Rows from a dataset:
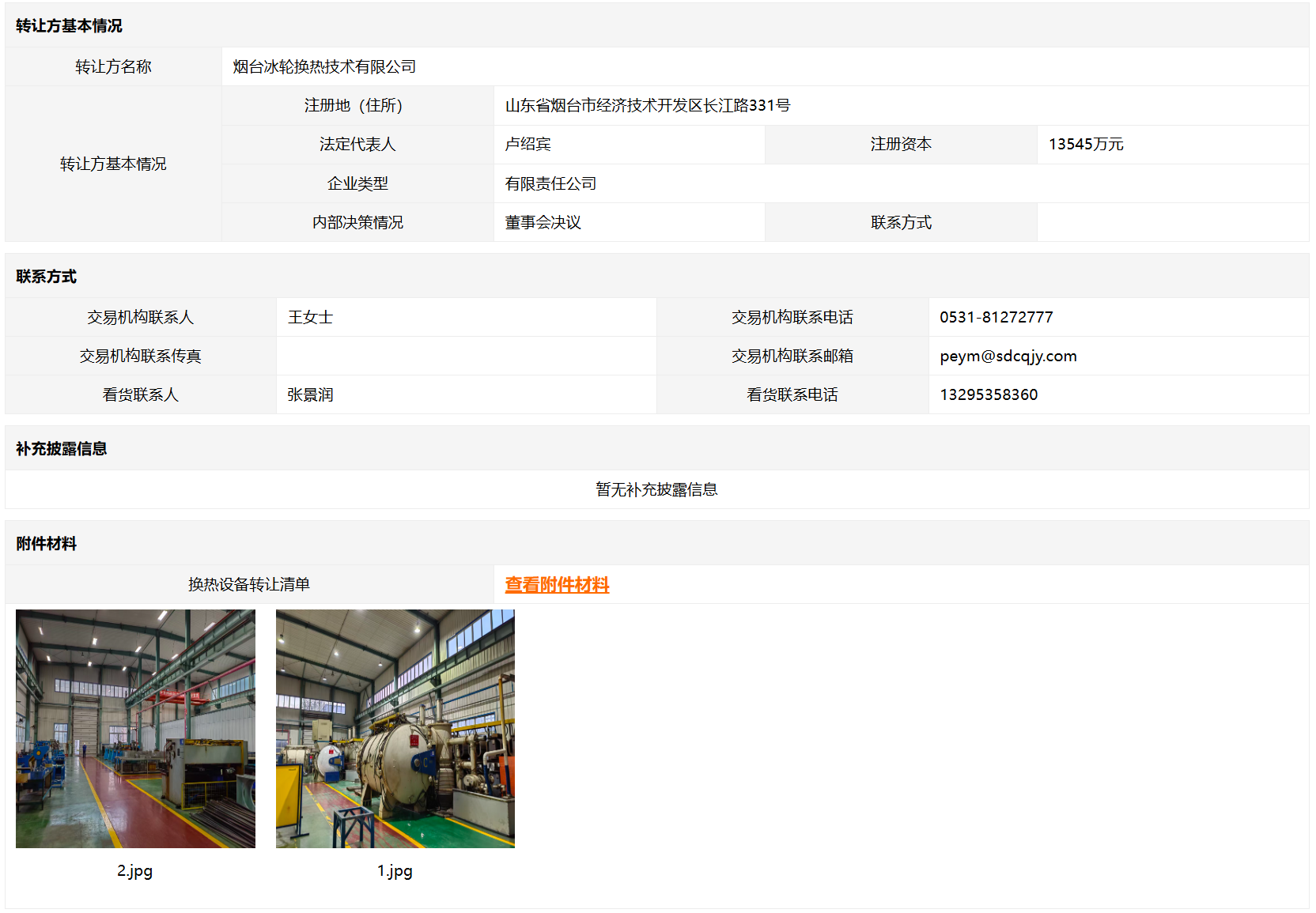This screenshot has width=1316, height=913.
Task: Open the 1.jpg equipment photo thumbnail
Action: (395, 728)
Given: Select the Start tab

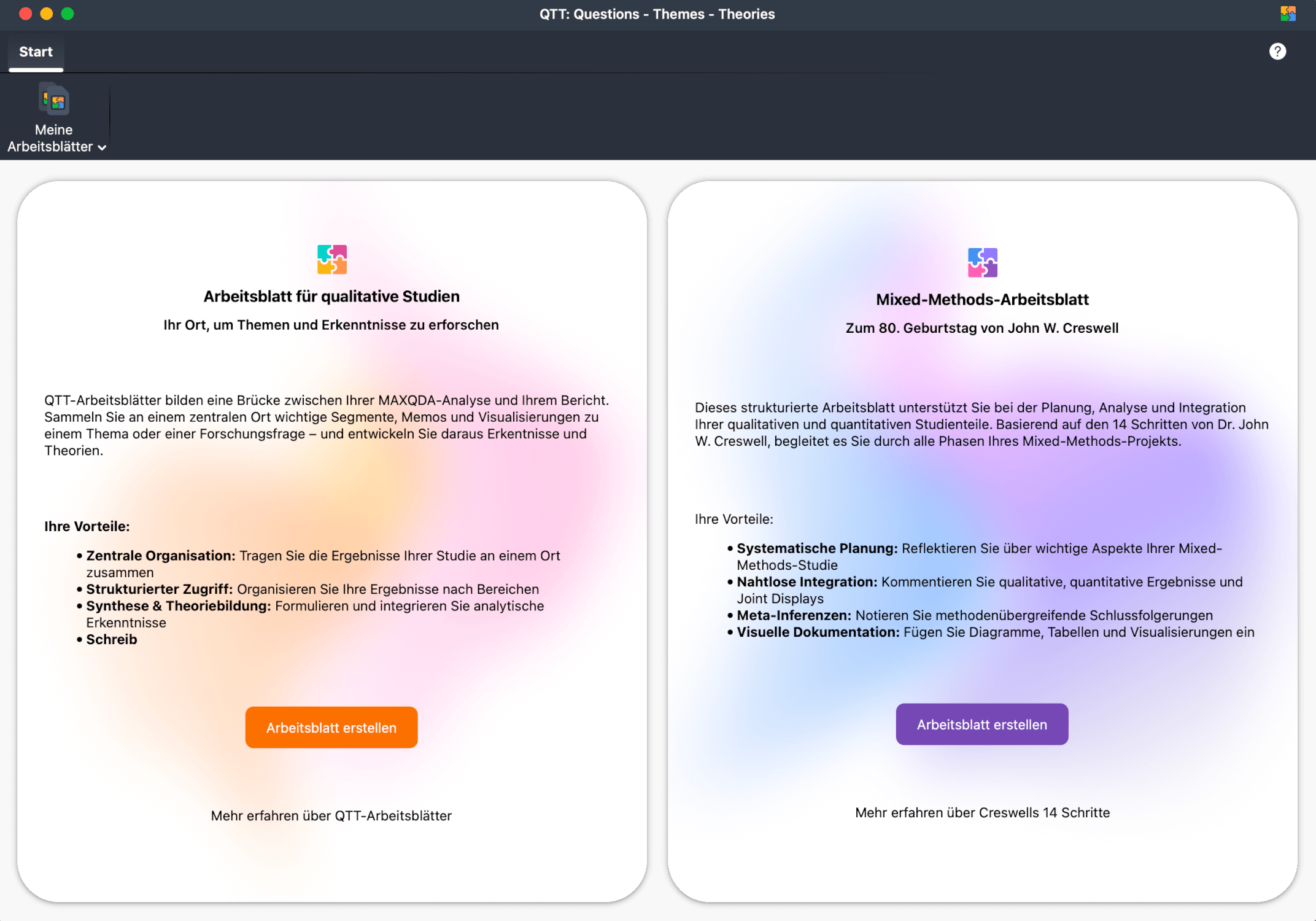Looking at the screenshot, I should tap(35, 52).
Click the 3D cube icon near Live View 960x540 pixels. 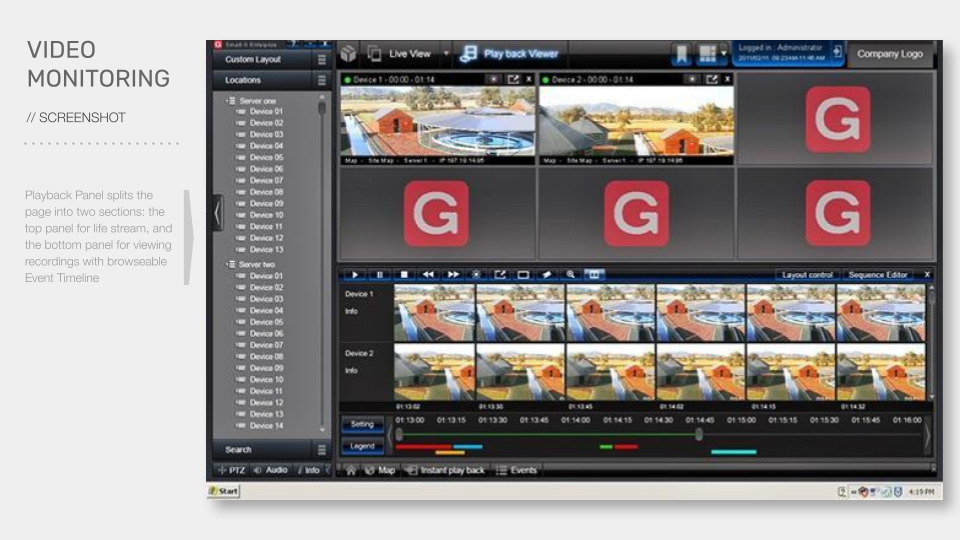[348, 54]

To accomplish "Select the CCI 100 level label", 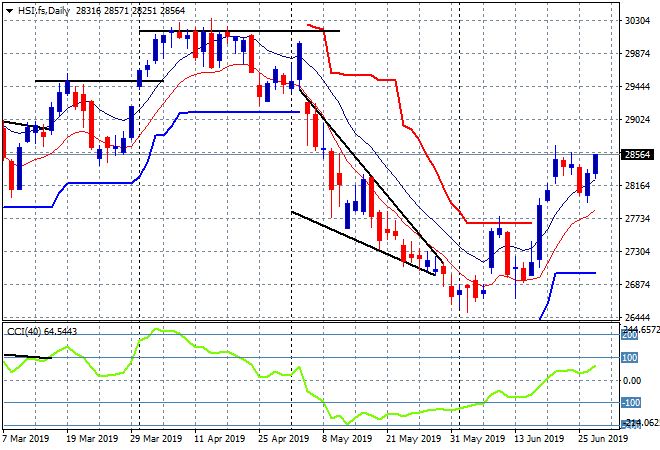I will pos(630,358).
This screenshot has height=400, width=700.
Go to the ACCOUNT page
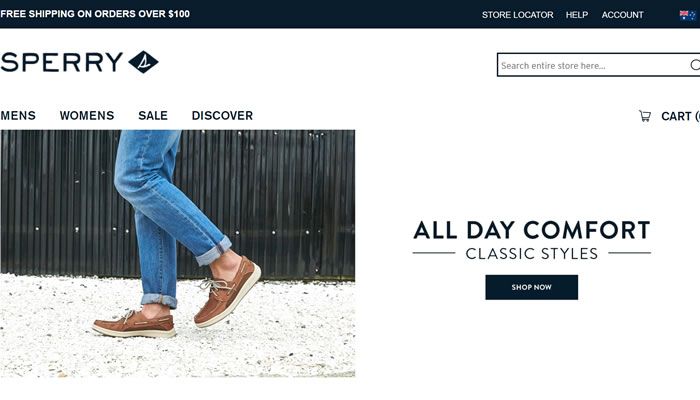(622, 15)
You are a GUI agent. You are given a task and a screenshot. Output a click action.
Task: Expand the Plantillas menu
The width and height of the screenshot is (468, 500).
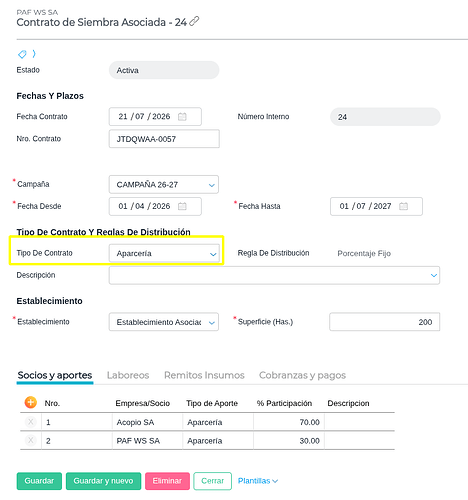coord(258,481)
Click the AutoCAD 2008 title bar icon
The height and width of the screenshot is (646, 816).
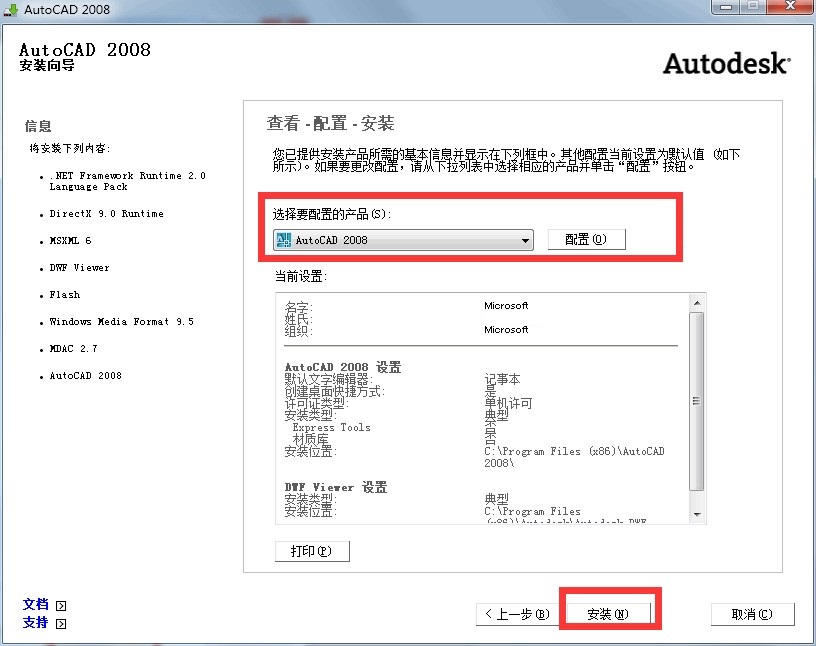[x=11, y=9]
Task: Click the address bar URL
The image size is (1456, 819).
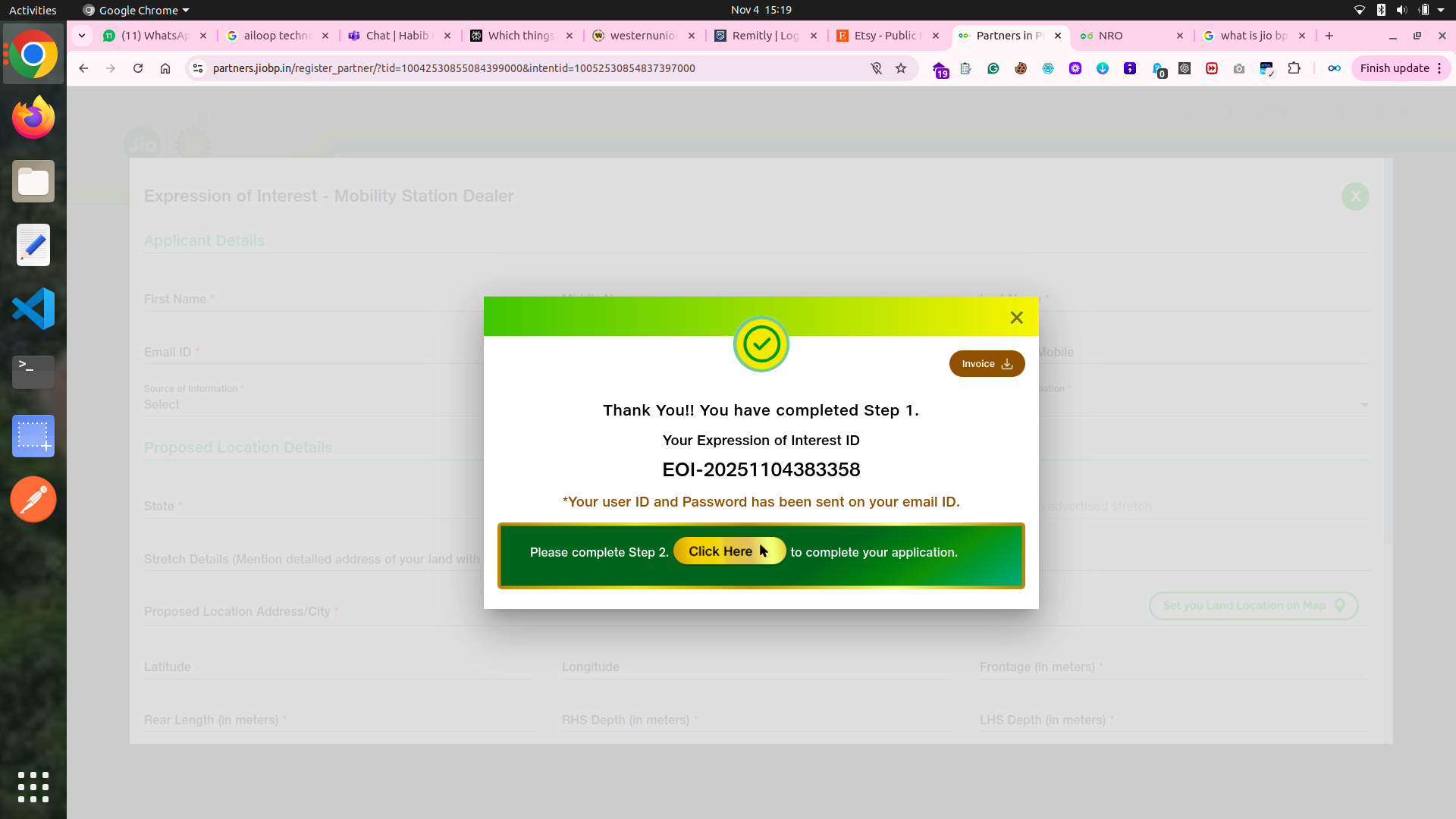Action: coord(453,68)
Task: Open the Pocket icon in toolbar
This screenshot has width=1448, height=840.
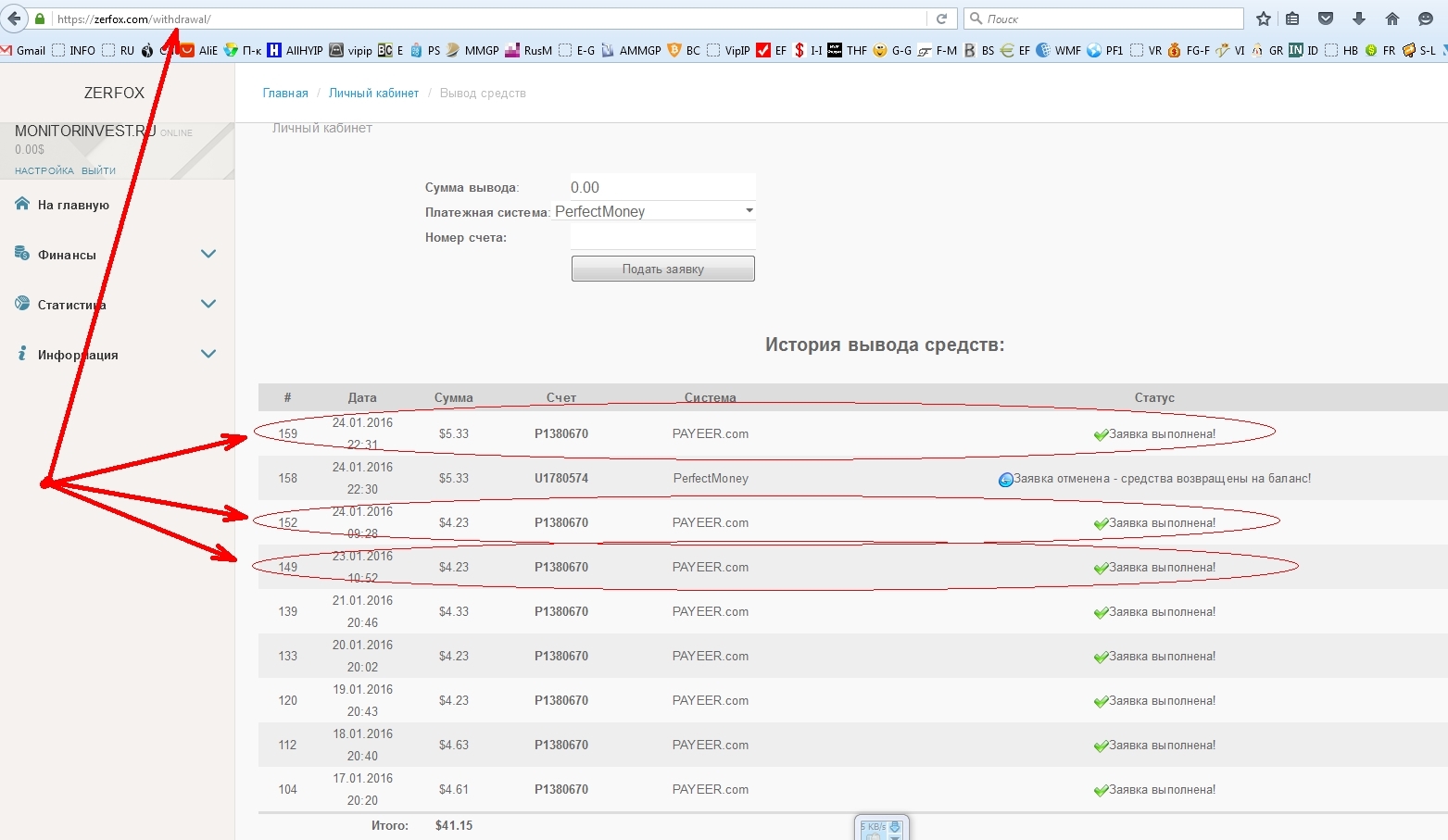Action: click(1326, 19)
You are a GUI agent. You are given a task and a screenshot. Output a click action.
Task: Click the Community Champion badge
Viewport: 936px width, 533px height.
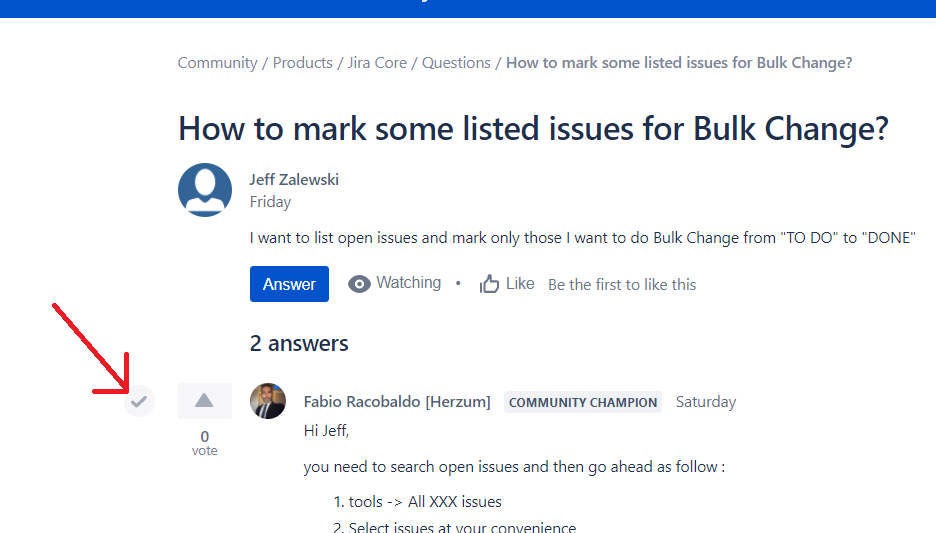pyautogui.click(x=583, y=402)
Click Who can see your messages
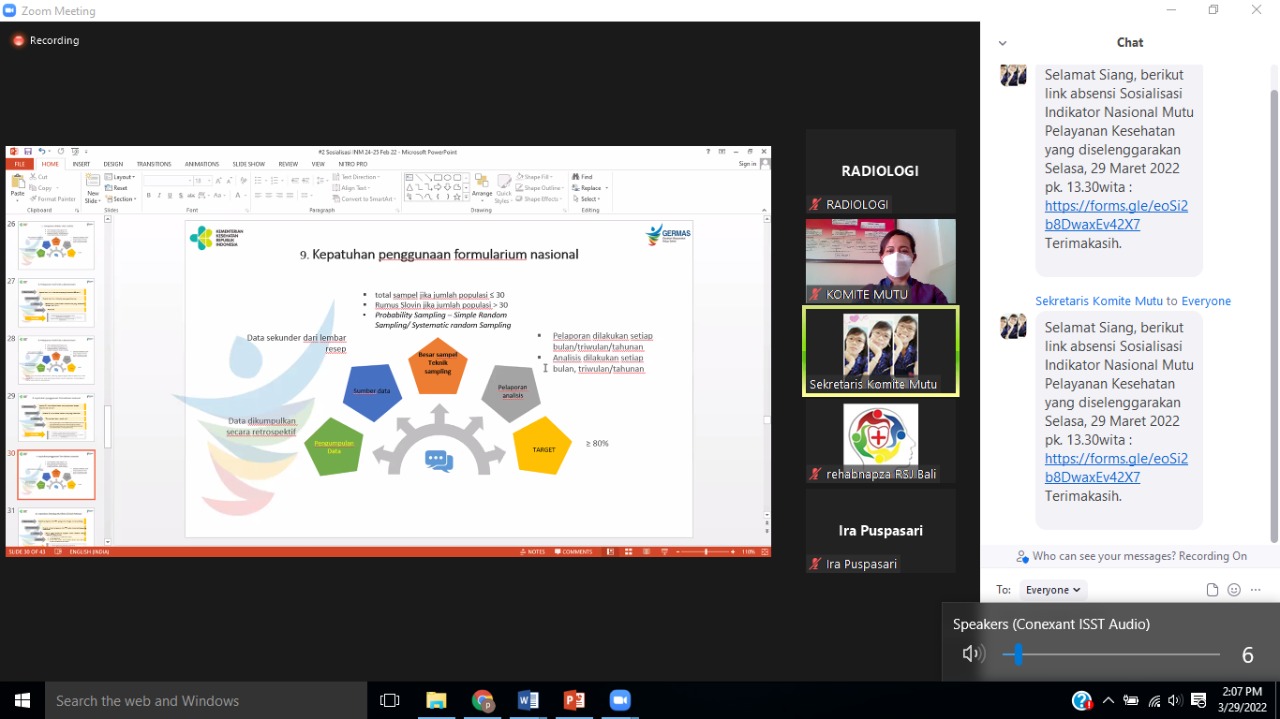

Requirement:
Rewrite the rows from the line with "Task: Click the address bar URL" through the end of the rows as a Markdown table with the columns n and Line, numbering each line and skipping blank lines. Leave the pictures out of the answer.

Problem solution:
| n | Line |
|---|---|
| 1 | Task: Click the address bar URL |
| 2 | The image size is (1456, 819). |
| 3 | Action: coord(453,68) |
| 4 | Task: Open the Pocket icon in toolbar |
| 5 | This screenshot has width=1448, height=840. |
| 6 | Action: click(1326, 19) |
| 7 | You are a GUI agent. You are given a task and a screenshot. Output a click action. |
| 8 | Task: Click the Community Champion badge |
| 9 | Viewport: 936px width, 533px height. |
| 10 | pyautogui.click(x=583, y=402) |
| 11 | Click Who can see your messages |